> REQUIRED TASK
In the records below, take the lines from the one containing "You are a GUI" through the end of the records and write them out again with "click action" changed to "tap action", keeping everything else the same. Leave out the pictures.

> RECORDS SHOWN
*-*-*
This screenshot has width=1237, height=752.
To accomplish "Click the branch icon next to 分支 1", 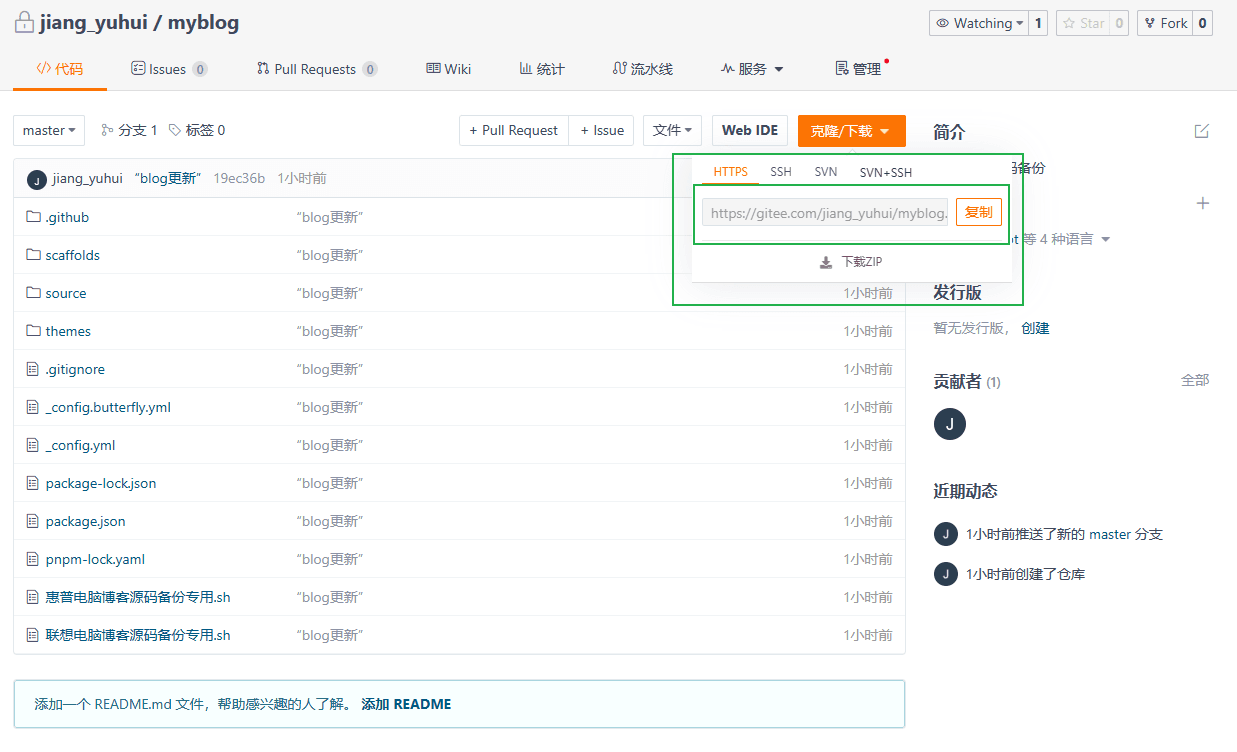I will [x=107, y=130].
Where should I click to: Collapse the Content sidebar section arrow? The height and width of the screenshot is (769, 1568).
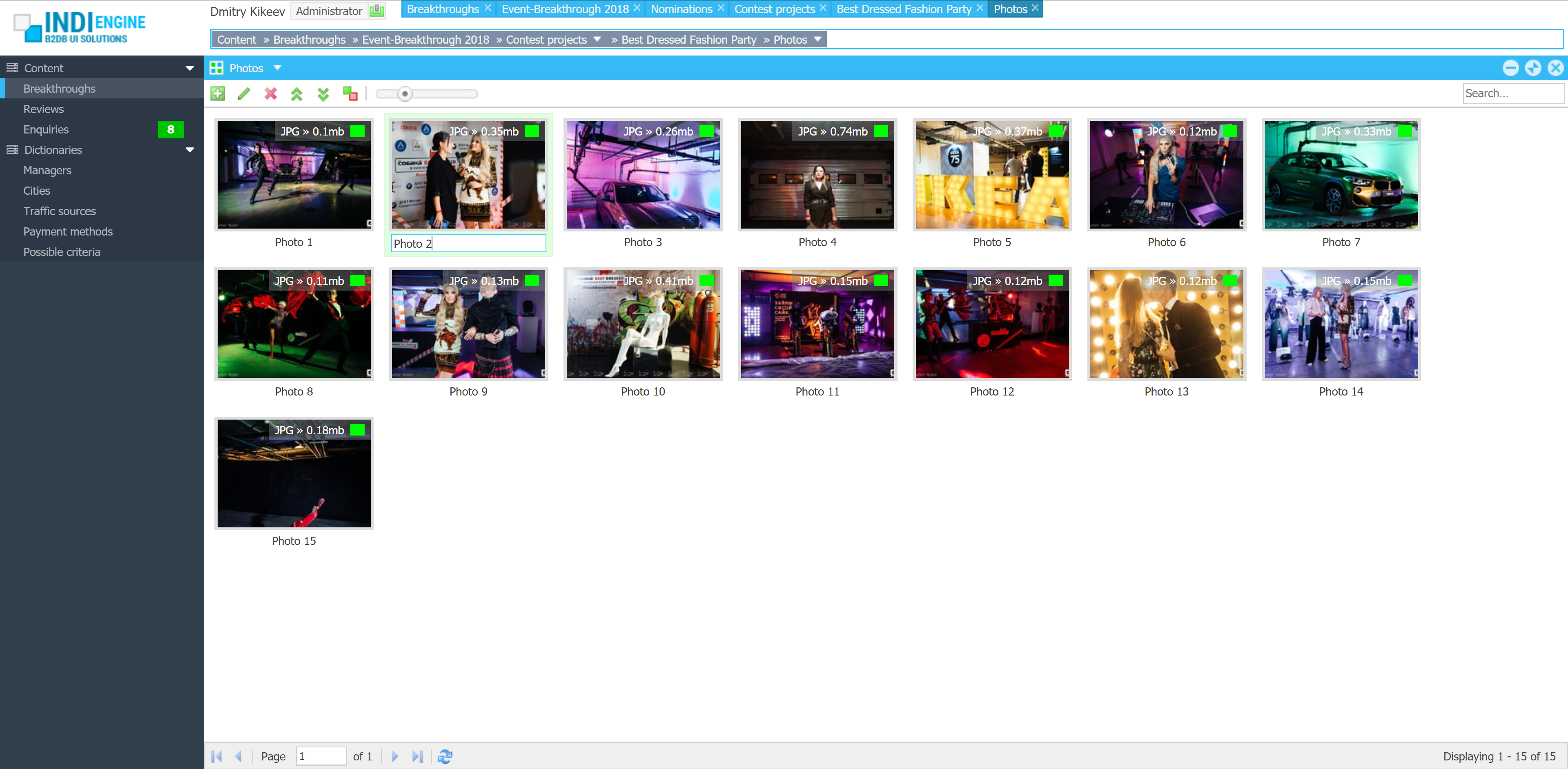pyautogui.click(x=190, y=68)
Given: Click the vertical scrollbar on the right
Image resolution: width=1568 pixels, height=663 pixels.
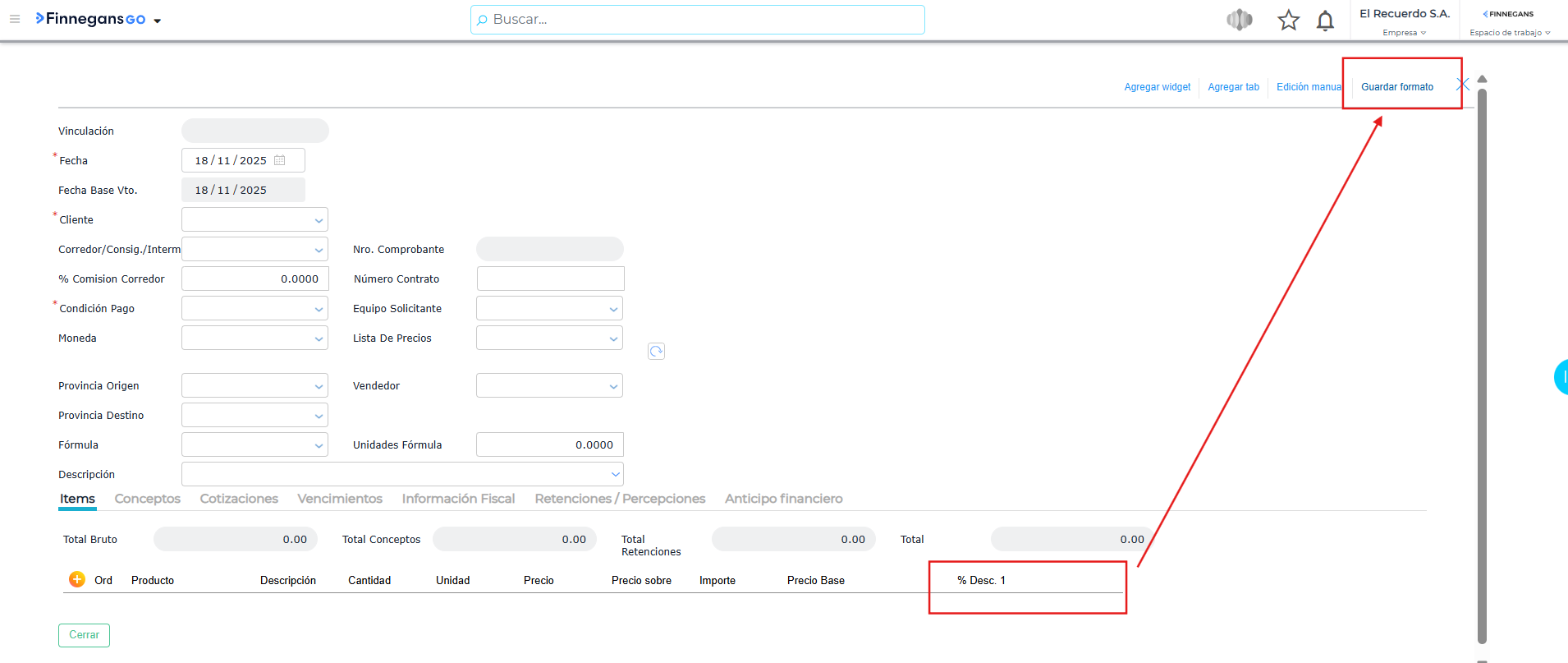Looking at the screenshot, I should pos(1482,361).
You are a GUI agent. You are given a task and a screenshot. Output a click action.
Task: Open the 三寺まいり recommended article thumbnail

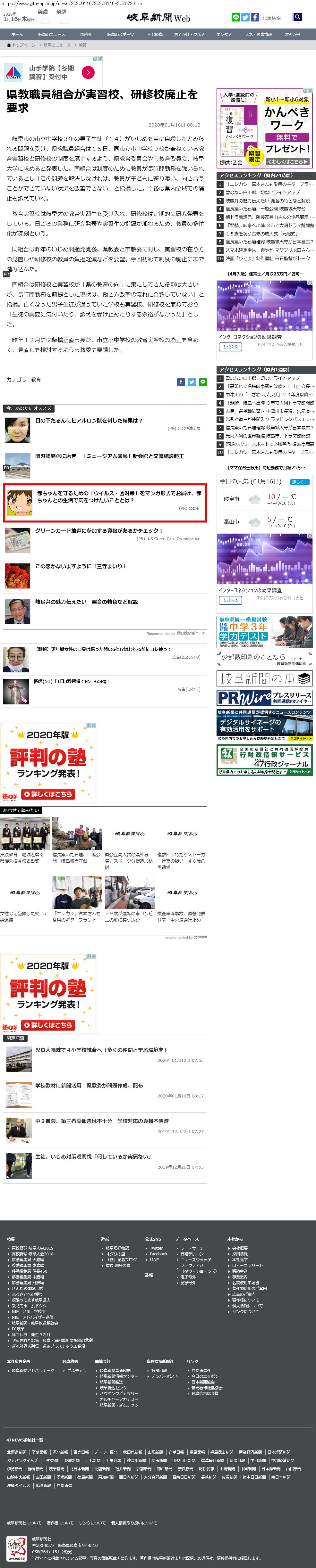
*-*-*
> TASK OUTPUT
You are a GUI agent. You are given a task and a screenshot. Output a tap action.
Task: Open the 三寺まいり recommended article thumbnail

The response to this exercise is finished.